To assist utilities with assessing and responding to cyber risks, the Federal Energy Regulatory Commission (FERC) and the North American Electric Reliability Corporation (NERC) recently issued a report on best practices to respond to and recover from cybersecurity incidents in the utility industry.
Like other industries, the utility industry is at high risk for cyber-attacks by bad actors or nation states. Following the cyber-attack against a pipeline earlier this year, [view related post], FERC and NERC issued the guidance based upon the National Institute of Standards and Technology (NIST) cybersecurity incident response lifecycle of preparation, detection and analysis, containment, eradication and recovery, and post-incident activity.

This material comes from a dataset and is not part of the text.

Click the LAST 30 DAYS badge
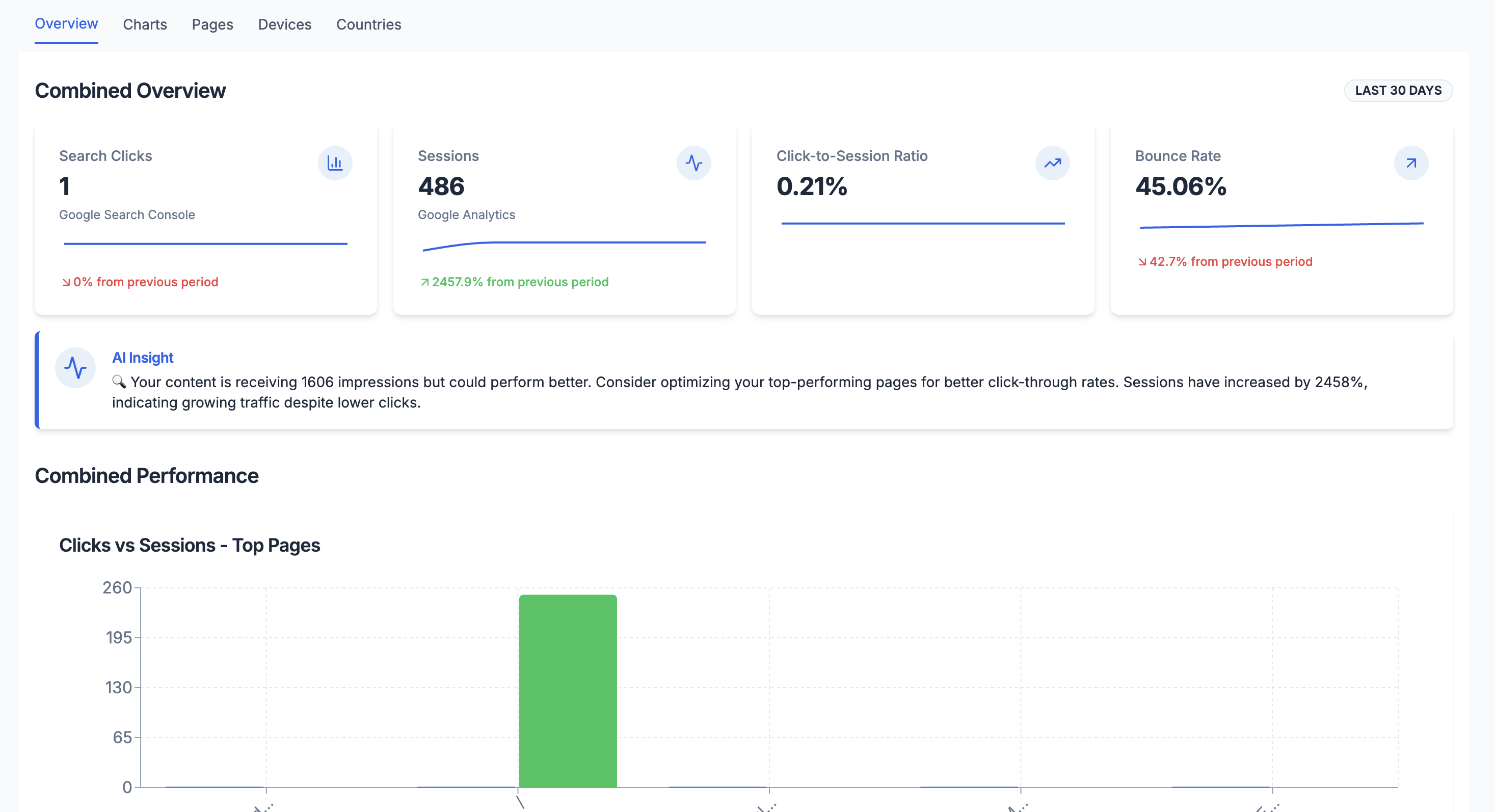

According to the report, an incident response plan should provide personnel responsible for incident response with well-defined roles, so they can respond quickly and effectively and include personnel with appropriate skills and support to respond, mitigate, contain and learn from a cyber incident. The guidance is helpful in outlining the elements of an Incident Response Plan and providing suggestions on how to develop and implement one, which is crucial for utilities to continue operating in the event of an attack.
In addition to attacks by bad actors and nation states, the utility and energy industries are also at risk for attacks through vendors. Therefore, in addition to developing and implementing an incident response plan, a vendor management plan can assist utilities and oil and gas companies to assess and manage the risk of a cyber-attack through vendors.
The Department of Energy’s Office of Energy Efficiency and Renewable Energy (EERE) recently announced a multi-year plan to accelerate cybersecurity research and development in the renewable energy, manufacturing, buildings and transportation sectors. According to EERE, “Cyber threats targeting EERE technologies present an immediate risk to the integrity and availability of energy infrastructure and other systems critical to the nation’s economy, security and well-being.”
These efforts are designed to assess and prevent cyber incidents against critical infrastructure and to respond and mitigate the effects of a cyber incident in these industries, which would have a serious and potentially devastating effect on the U.S. population.